Es muy importante una dieta variada y equilibrada para mantener niveles adecuados de hierro y evitar tanto su déficit como su exceso, ambos perjudiciales para la salud.
Mónica Acha, dietista-nutricionista y tecnóloga de alimentos, aborda el tema del déficit de hierro, conocido como anemia ferropénica, y sus implicaciones para la salud.
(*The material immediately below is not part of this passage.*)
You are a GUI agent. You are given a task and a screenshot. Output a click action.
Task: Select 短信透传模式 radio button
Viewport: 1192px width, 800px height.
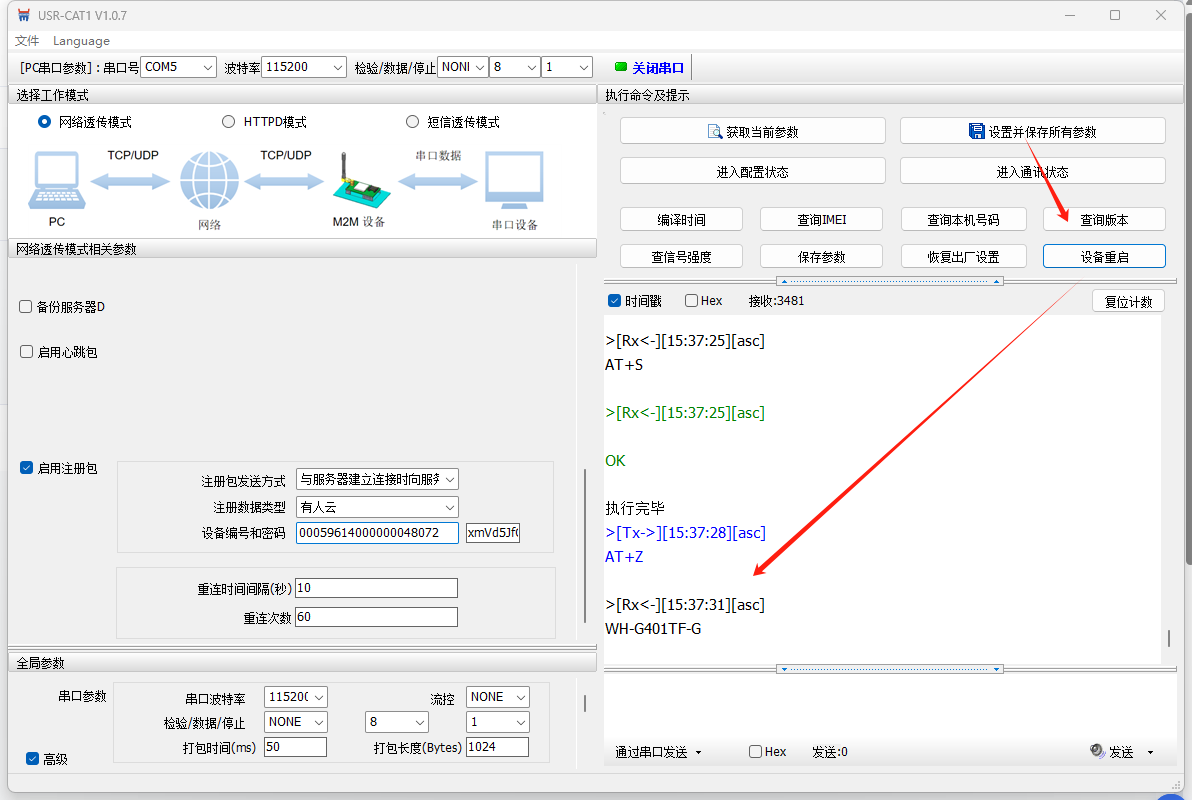click(x=412, y=122)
En su canal xNutricion Dietetica resume los puntos clave.
Función del Hierro en el Cuerpo:
- El hierro es esencial para la síntesis de hemoglobina, la molécula que transporta oxígeno a las células del cuerpo.
- Una deficiencia de hierro puede limitar la cantidad de oxígeno en la sangre, afectando el metabolismo y otros procesos celulares.
Obtención del Hierro a través de la Dieta:
- El hierro debe obtenerse a través de la alimentación ya que el cuerpo no puede sintetizarlo.
- Los alimentos de origen animal (carne, pescado, mariscos) contienen hierro más biodisponible que los de origen vegetal.
- La vitamina C ayuda a mejorar la absorción del hierro.
Síntomas del Déficit de Hierro:
- Cansancio extremo.
- Pérdida de tono y color en la piel y mucosas.
- Dolores de cabeza inexplicables.
- Dificultad para respirar o fatiga.
- Peor calidad del sueño o insomnio.
Alimentos Ricos en Hierro:
- Alimentos de origen animal: carnes, pescados, mariscos (especialmente almejas).
- Alimentos de origen vegetal: legumbres (especialmente importantes en dietas vegetarianas y veganas).
Importancia de la Suplementación y Precauciones:
- La suplementación con hierro debe ser supervisada por un médico debido a los riesgos de exceso de hierro en la sangre.
- Un exceso de hierro puede causar problemas de salud significativos, por lo que no se recomienda la automedicación.
Causas del Déficit de Hierro:
- Dieta insuficiente en hierro.
- Pérdidas de hierro aumentadas, como menstruaciones abundantes o pérdidas sanguíneas internas.